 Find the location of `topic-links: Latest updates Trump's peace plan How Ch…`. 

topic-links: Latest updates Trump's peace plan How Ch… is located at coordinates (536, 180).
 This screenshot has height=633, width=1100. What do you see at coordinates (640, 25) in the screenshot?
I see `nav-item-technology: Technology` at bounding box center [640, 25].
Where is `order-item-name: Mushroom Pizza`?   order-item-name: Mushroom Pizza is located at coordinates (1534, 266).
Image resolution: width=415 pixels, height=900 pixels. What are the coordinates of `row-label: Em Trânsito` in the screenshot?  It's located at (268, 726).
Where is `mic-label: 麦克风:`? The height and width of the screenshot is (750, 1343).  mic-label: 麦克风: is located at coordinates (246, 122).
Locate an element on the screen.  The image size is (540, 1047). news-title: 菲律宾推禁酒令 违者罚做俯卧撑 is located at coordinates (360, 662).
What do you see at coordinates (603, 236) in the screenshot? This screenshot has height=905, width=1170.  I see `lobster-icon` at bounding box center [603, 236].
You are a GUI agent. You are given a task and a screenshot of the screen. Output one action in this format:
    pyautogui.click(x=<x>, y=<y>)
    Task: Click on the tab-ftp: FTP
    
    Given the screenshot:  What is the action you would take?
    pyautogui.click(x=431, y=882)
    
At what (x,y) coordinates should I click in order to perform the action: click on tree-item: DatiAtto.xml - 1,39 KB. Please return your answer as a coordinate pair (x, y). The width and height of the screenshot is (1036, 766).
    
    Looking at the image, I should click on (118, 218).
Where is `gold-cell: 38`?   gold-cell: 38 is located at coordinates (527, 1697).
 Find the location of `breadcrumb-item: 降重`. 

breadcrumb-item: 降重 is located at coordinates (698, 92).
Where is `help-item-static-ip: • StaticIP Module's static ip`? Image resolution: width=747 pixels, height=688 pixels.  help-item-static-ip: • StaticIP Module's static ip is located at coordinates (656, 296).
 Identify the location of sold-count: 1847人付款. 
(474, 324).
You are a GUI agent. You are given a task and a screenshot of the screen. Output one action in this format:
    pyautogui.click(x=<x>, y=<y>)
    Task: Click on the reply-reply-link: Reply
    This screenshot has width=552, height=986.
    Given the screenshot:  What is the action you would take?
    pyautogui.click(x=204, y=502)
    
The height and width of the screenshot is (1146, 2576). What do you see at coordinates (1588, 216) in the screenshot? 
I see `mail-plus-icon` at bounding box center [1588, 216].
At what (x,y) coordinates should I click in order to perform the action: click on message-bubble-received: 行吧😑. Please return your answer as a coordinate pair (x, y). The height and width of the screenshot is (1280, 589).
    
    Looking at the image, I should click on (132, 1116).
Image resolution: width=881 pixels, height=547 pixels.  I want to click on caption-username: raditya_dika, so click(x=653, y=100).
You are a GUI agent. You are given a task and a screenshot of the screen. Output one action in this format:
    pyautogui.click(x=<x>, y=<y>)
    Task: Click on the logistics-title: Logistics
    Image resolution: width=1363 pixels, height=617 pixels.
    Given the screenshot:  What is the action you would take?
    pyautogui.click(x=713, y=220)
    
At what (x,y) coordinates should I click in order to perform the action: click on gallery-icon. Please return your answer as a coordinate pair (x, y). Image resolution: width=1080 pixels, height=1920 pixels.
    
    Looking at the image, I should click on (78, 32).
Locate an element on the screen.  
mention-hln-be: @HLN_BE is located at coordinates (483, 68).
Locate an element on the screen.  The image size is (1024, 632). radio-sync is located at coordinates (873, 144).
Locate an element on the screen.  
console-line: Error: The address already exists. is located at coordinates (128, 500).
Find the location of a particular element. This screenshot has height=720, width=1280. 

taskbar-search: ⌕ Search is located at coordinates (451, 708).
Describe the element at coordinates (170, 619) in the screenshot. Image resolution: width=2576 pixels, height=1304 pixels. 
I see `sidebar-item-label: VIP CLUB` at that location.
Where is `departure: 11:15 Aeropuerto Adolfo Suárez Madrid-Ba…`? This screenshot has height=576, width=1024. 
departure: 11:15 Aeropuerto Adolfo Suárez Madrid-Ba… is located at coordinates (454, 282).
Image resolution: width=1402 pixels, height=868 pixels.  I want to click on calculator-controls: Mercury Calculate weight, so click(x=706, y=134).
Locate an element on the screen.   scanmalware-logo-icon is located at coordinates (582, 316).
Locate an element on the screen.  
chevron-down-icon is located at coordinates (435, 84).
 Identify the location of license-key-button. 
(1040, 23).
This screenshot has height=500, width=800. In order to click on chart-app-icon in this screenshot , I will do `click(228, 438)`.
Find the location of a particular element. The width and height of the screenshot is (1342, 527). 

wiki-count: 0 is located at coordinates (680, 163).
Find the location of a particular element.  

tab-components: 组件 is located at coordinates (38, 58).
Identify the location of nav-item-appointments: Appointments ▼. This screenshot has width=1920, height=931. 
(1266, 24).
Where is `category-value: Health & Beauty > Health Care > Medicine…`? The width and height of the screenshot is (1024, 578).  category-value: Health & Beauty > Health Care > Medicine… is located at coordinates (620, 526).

— EXERCISE PROMPT —
Turn the listing above into a numbered list, leaving out the blank lines.

— SOLUTION TO THIS PROBLEM —
1.  Find the location of `topic-links: Latest updates Trump's peace plan How Ch…`. 
2. topic-links: Latest updates Trump's peace plan How Ch… is located at coordinates (536, 180).
3.  This screenshot has height=633, width=1100. What do you see at coordinates (640, 25) in the screenshot?
4. I see `nav-item-technology: Technology` at bounding box center [640, 25].
5. Where is `order-item-name: Mushroom Pizza`?   order-item-name: Mushroom Pizza is located at coordinates (1534, 266).
6. Image resolution: width=415 pixels, height=900 pixels. What are the coordinates of `row-label: Em Trânsito` in the screenshot?  It's located at (268, 726).
7. Where is `mic-label: 麦克风:`? The height and width of the screenshot is (750, 1343).  mic-label: 麦克风: is located at coordinates (246, 122).
8. Locate an element on the screen.  The image size is (540, 1047). news-title: 菲律宾推禁酒令 违者罚做俯卧撑 is located at coordinates (360, 662).
9. What do you see at coordinates (603, 236) in the screenshot? This screenshot has height=905, width=1170.  I see `lobster-icon` at bounding box center [603, 236].
10. You are a GUI agent. You are given a task and a screenshot of the screen. Output one action in this format:
11.     pyautogui.click(x=<x>, y=<y>)
12.     Task: Click on the tab-ftp: FTP
13.     Given the screenshot:  What is the action you would take?
14.     pyautogui.click(x=431, y=882)
15. At what (x,y) coordinates should I click in order to perform the action: click on tree-item: DatiAtto.xml - 1,39 KB. Please return your answer as a coordinate pair (x, y). The width and height of the screenshot is (1036, 766).
16.     Looking at the image, I should click on (118, 218).
17. Where is `gold-cell: 38`?   gold-cell: 38 is located at coordinates (527, 1697).
18.  Find the location of `breadcrumb-item: 降重`. 
19. breadcrumb-item: 降重 is located at coordinates (698, 92).
20. Where is `help-item-static-ip: • StaticIP Module's static ip`? Image resolution: width=747 pixels, height=688 pixels.  help-item-static-ip: • StaticIP Module's static ip is located at coordinates (656, 296).
21.  Identify the location of sold-count: 1847人付款. 
22. (474, 324).
23. You are a GUI agent. You are given a task and a screenshot of the screen. Output one action in this format:
24.     pyautogui.click(x=<x>, y=<y>)
25.     Task: Click on the reply-reply-link: Reply
26.     This screenshot has width=552, height=986.
27.     Given the screenshot:  What is the action you would take?
28.     pyautogui.click(x=204, y=502)
29. The height and width of the screenshot is (1146, 2576). What do you see at coordinates (1588, 216) in the screenshot? 
30. I see `mail-plus-icon` at bounding box center [1588, 216].
31. At what (x,y) coordinates should I click in order to perform the action: click on message-bubble-received: 行吧😑. Please return your answer as a coordinate pair (x, y). The height and width of the screenshot is (1280, 589).
32.     Looking at the image, I should click on (132, 1116).
33. Image resolution: width=881 pixels, height=547 pixels.  I want to click on caption-username: raditya_dika, so click(x=653, y=100).
34. You are a GUI agent. You are given a task and a screenshot of the screen. Output one action in this format:
35.     pyautogui.click(x=<x>, y=<y>)
36.     Task: Click on the logistics-title: Logistics
37.     Image resolution: width=1363 pixels, height=617 pixels.
38.     Given the screenshot:  What is the action you would take?
39.     pyautogui.click(x=713, y=220)
40. At what (x,y) coordinates should I click in order to perform the action: click on gallery-icon. Please return your answer as a coordinate pair (x, y). Image resolution: width=1080 pixels, height=1920 pixels.
41.     Looking at the image, I should click on (78, 32).
42. Locate an element on the screen.  
43. mention-hln-be: @HLN_BE is located at coordinates (483, 68).
44. Locate an element on the screen.  The image size is (1024, 632). radio-sync is located at coordinates (873, 144).
45. Locate an element on the screen.  
46. console-line: Error: The address already exists. is located at coordinates (128, 500).
47. Find the location of a particular element. This screenshot has height=720, width=1280. 
48. taskbar-search: ⌕ Search is located at coordinates (451, 708).
49. Describe the element at coordinates (170, 619) in the screenshot. Image resolution: width=2576 pixels, height=1304 pixels. 
50. I see `sidebar-item-label: VIP CLUB` at that location.
51. Where is `departure: 11:15 Aeropuerto Adolfo Suárez Madrid-Ba…`? This screenshot has height=576, width=1024. 
52. departure: 11:15 Aeropuerto Adolfo Suárez Madrid-Ba… is located at coordinates (454, 282).
53. Image resolution: width=1402 pixels, height=868 pixels.  I want to click on calculator-controls: Mercury Calculate weight, so click(x=706, y=134).
54. Locate an element on the screen.   scanmalware-logo-icon is located at coordinates (582, 316).
55. Locate an element on the screen.  
56. chevron-down-icon is located at coordinates (435, 84).
57.  Identify the location of license-key-button. 
58. (1040, 23).
59. This screenshot has height=500, width=800. In order to click on chart-app-icon in this screenshot , I will do `click(228, 438)`.
60. Find the location of a particular element. The width and height of the screenshot is (1342, 527). 
61. wiki-count: 0 is located at coordinates (680, 163).
62. Find the location of a particular element.  
63. tab-components: 组件 is located at coordinates (38, 58).
64. Identify the location of nav-item-appointments: Appointments ▼. This screenshot has width=1920, height=931. 
65. (1266, 24).
66. Where is `category-value: Health & Beauty > Health Care > Medicine…`? The width and height of the screenshot is (1024, 578).  category-value: Health & Beauty > Health Care > Medicine… is located at coordinates (620, 526).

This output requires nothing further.